The following quote is about sacrificing love, and when it is done in love it is no burden.
" Go into a home where a child lies sick, one of a joyous family
where often merry voices ring from morn to night. But now silence, the
unconscious forerunner of death, flits through the house, touching with her
seal the lips even of the gayest little prattler living there; and when the
faint cry of feverish waking frets forth from the pillow, how swift the answer
to the call! How soft the mother's cheerful words from out of her anguished
heart! How prompt the father's hand with the cup of cold water to cool the
parched tongue. Every selfish concern is discarded as soon as formed, swift
messengers glide to and fro to gratify the sick child; every burst of
impatience falls softly and without recoil on playmates who have never been
wounded so before. No despot was ever so obeyed, as this little child, whose
will is now the sole domestic law: for despots acquire no such title to
command. But this title, recorded in God's handwriting of love, on the tablets
of our humanity, we must recognize and obey. The terms of it proclaim, in
defiance to the claims of self-will, that the service of others is our divinest
freedom; and that the law, which rules us, becomes the charter that becomes our
freedom. Nay, to work patiently in faith and love, to do, not what we like, but
what we revere, confers not only liberty but also power."
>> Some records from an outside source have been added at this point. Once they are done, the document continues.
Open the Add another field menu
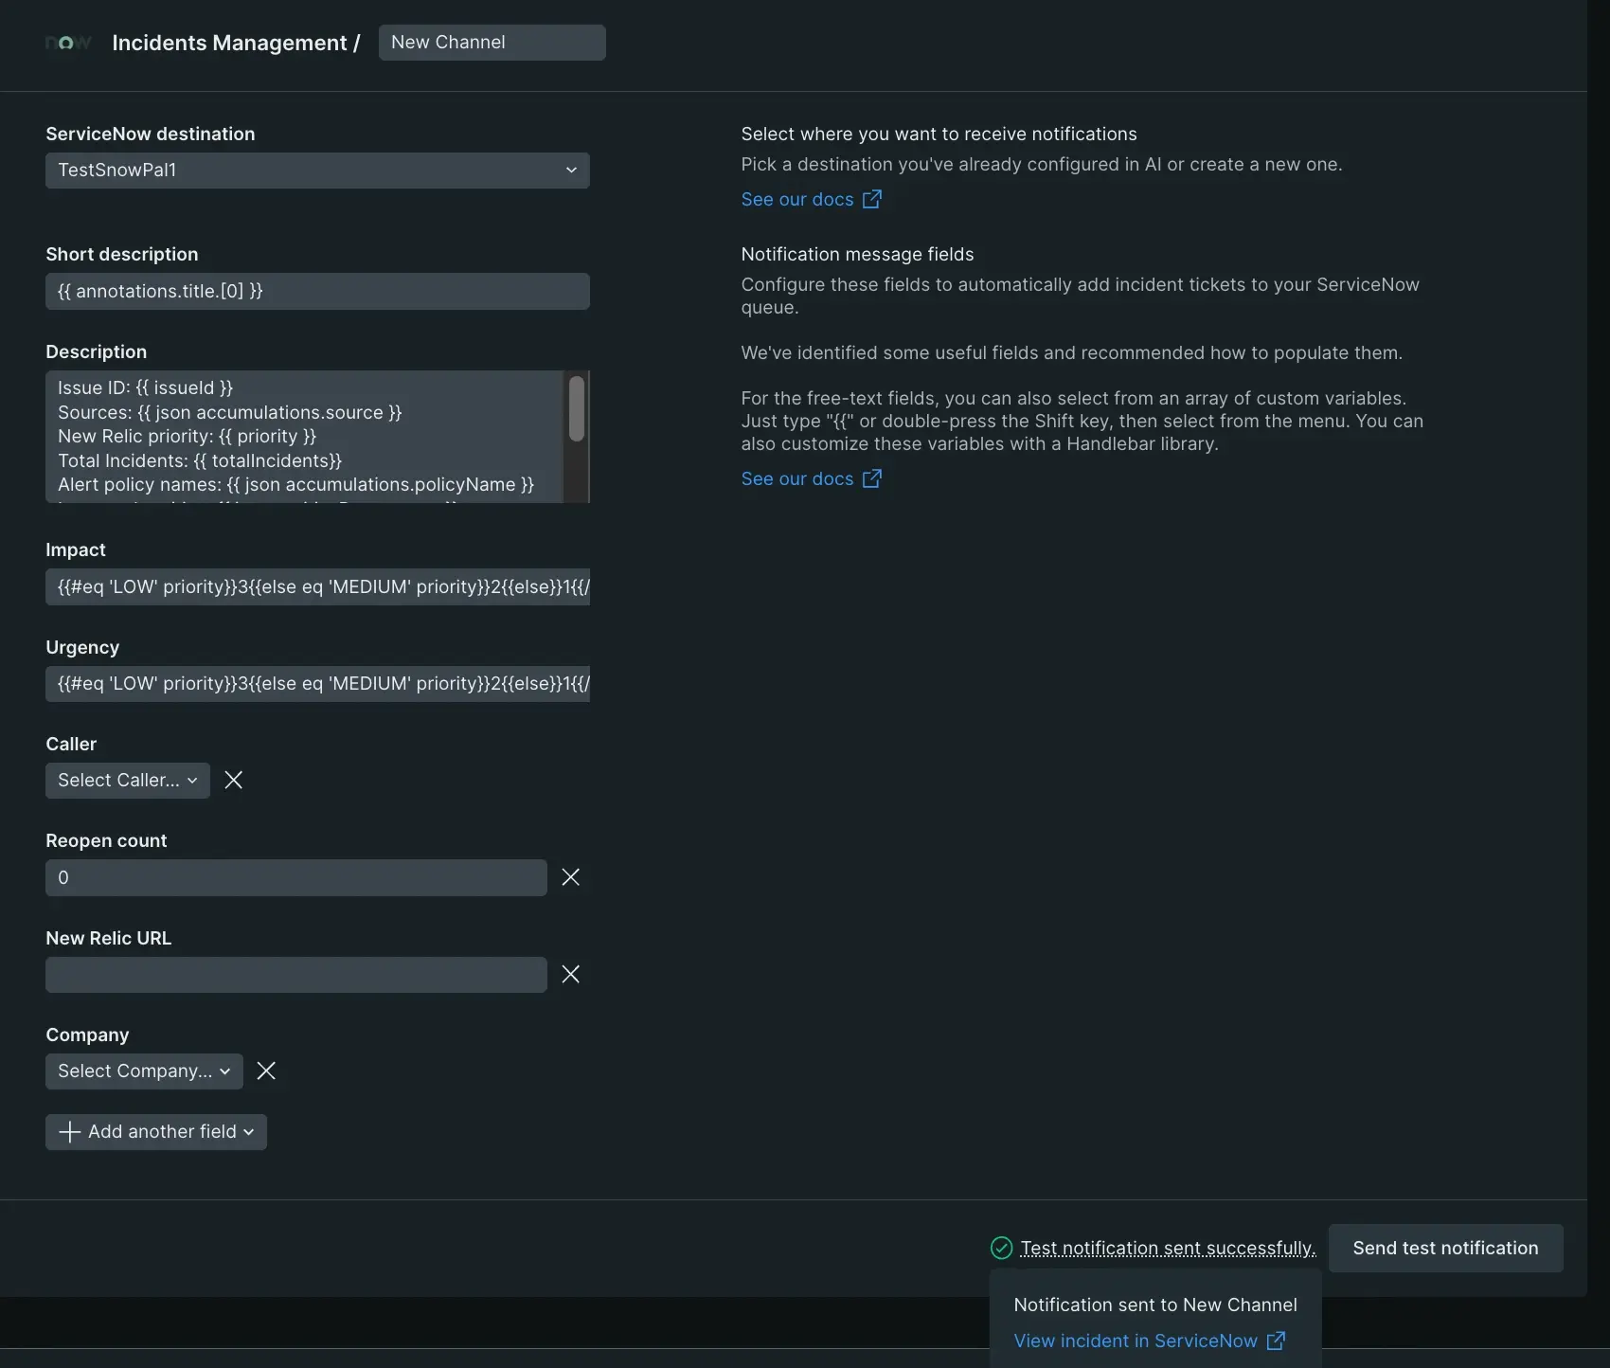Image resolution: width=1610 pixels, height=1368 pixels. (x=156, y=1132)
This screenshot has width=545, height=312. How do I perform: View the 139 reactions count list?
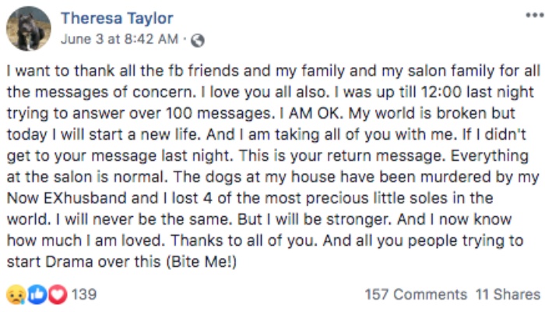tap(84, 295)
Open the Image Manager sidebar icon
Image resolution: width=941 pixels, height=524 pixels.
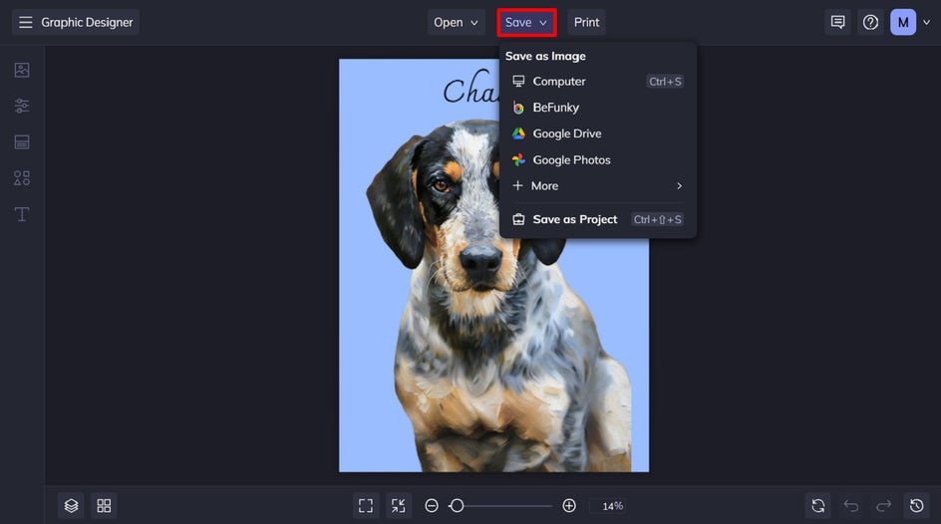(x=22, y=70)
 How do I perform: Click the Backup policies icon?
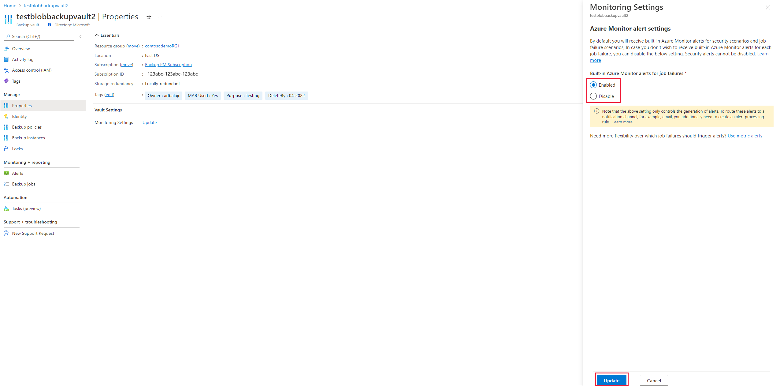click(7, 127)
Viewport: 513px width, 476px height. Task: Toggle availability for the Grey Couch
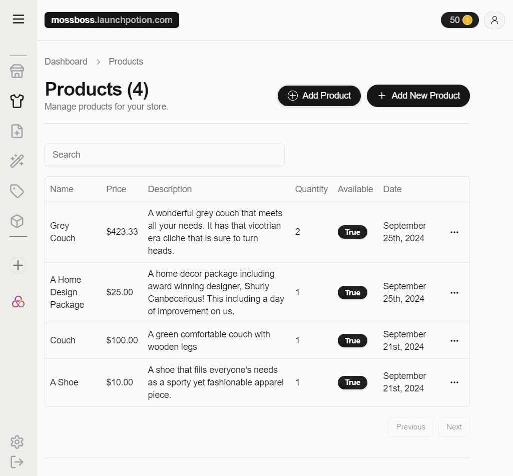pos(352,232)
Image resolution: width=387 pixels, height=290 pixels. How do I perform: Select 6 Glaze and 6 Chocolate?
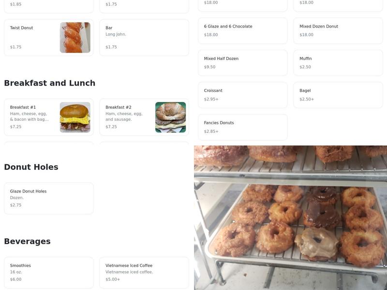(x=243, y=30)
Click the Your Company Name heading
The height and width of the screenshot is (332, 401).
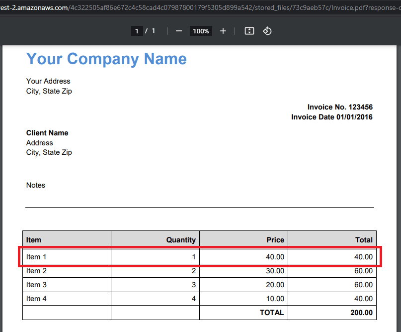click(106, 59)
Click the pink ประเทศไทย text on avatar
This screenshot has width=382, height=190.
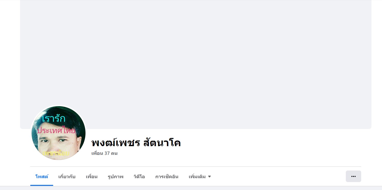click(x=56, y=131)
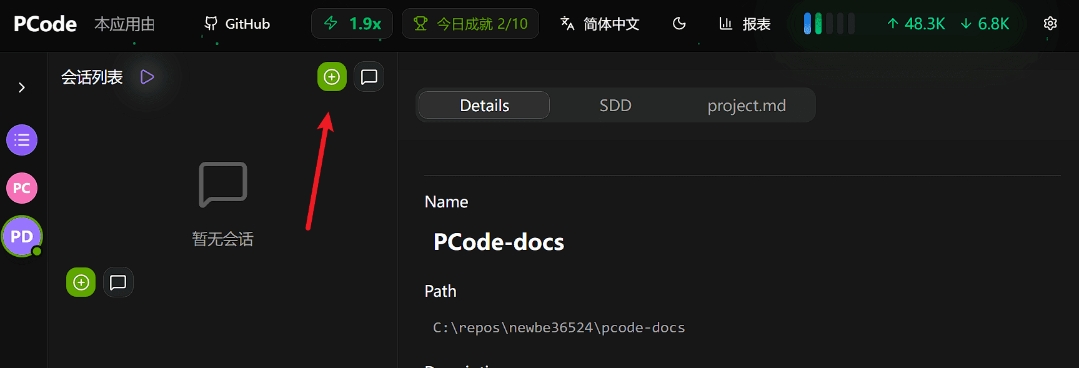
Task: Switch to the project.md tab
Action: (x=746, y=106)
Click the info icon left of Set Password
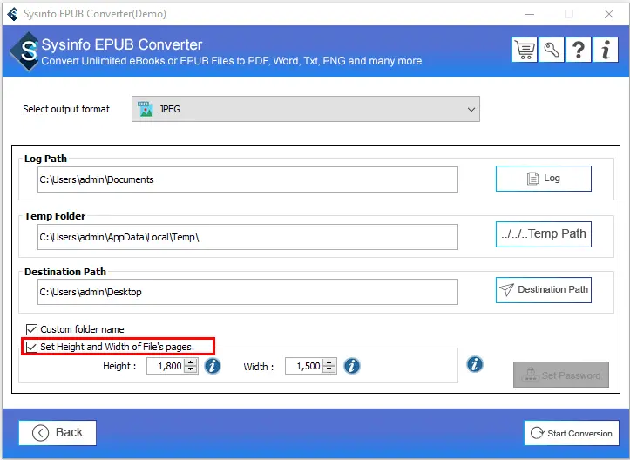The width and height of the screenshot is (630, 460). click(x=475, y=364)
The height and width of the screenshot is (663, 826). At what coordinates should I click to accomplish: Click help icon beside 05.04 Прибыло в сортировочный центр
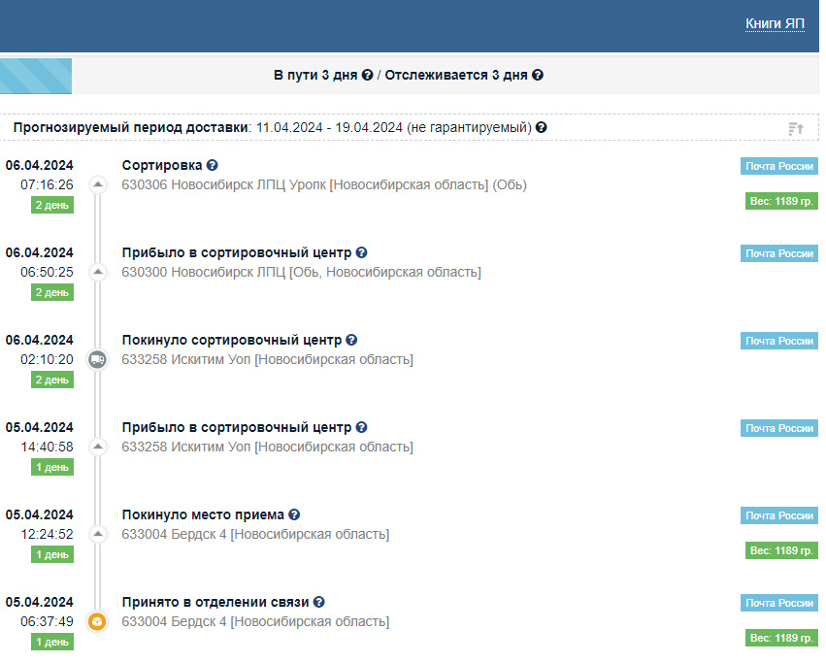361,428
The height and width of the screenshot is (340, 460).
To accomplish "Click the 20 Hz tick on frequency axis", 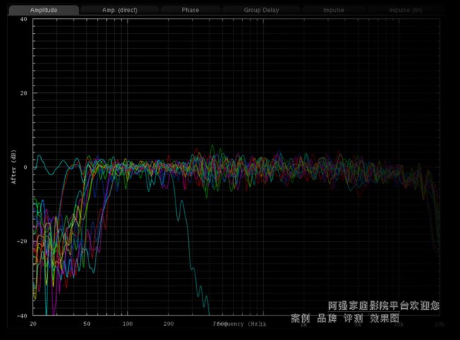I will [x=34, y=324].
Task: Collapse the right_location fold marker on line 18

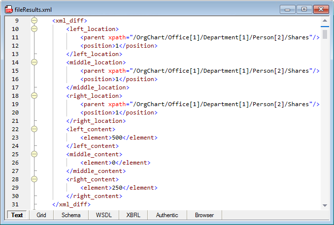Action: pos(34,96)
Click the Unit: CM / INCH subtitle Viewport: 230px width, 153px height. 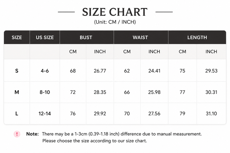(115, 22)
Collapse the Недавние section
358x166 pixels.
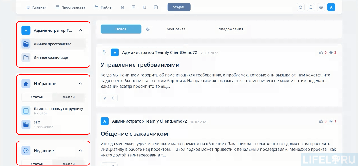point(80,150)
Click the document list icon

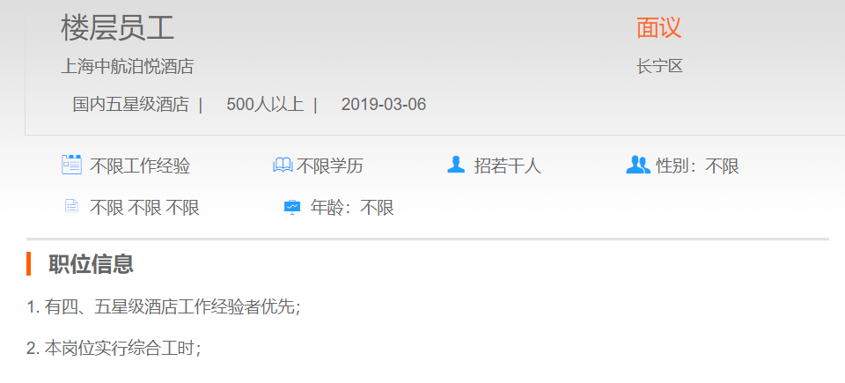click(71, 206)
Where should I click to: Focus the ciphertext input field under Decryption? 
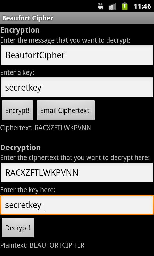pos(77,172)
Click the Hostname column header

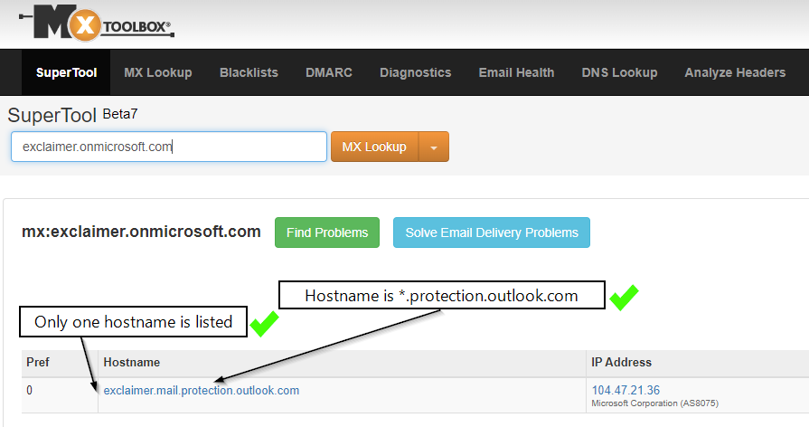tap(132, 362)
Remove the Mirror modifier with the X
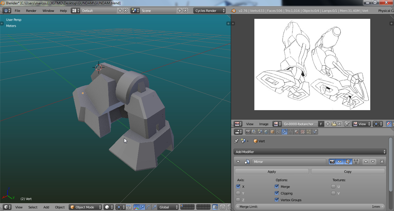The height and width of the screenshot is (211, 394). [382, 162]
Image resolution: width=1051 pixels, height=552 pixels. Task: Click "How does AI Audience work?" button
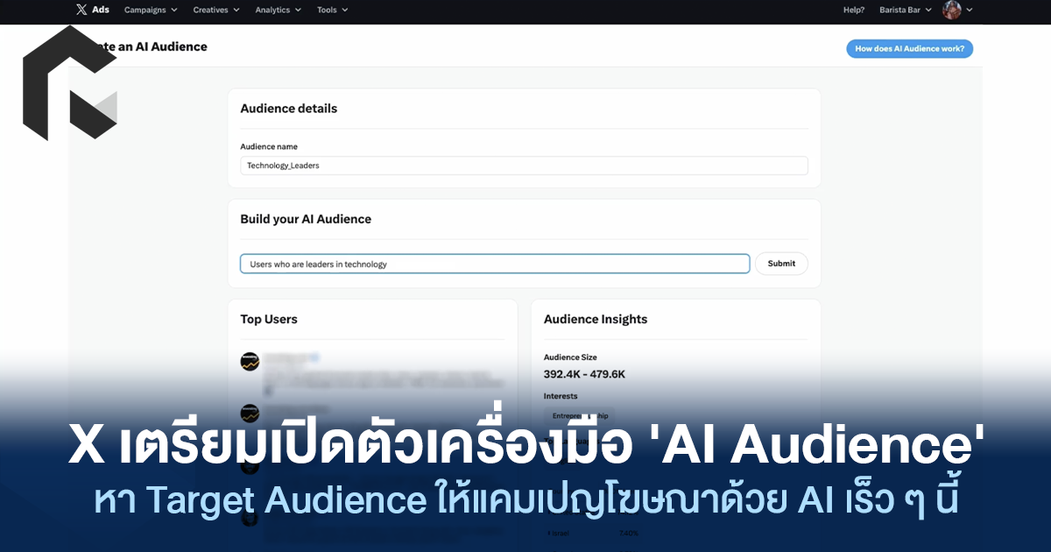(x=909, y=49)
When we become involved with
someone who is taken sick by sin: be it addiction to drugs, alcohol, lust or some
other oppression of the soul, we become overshadowed with God's abiding
presence and with the consoling love of Christ, and each fevered cry of the
diseased soul becomes our delight to soothe and encourage. Our selfish concerns
are left by the wayside as we attend to the wounded, and it is no sacrifice but
a joy.
Painting by Sir Luke Fildes, quote by James Martineau.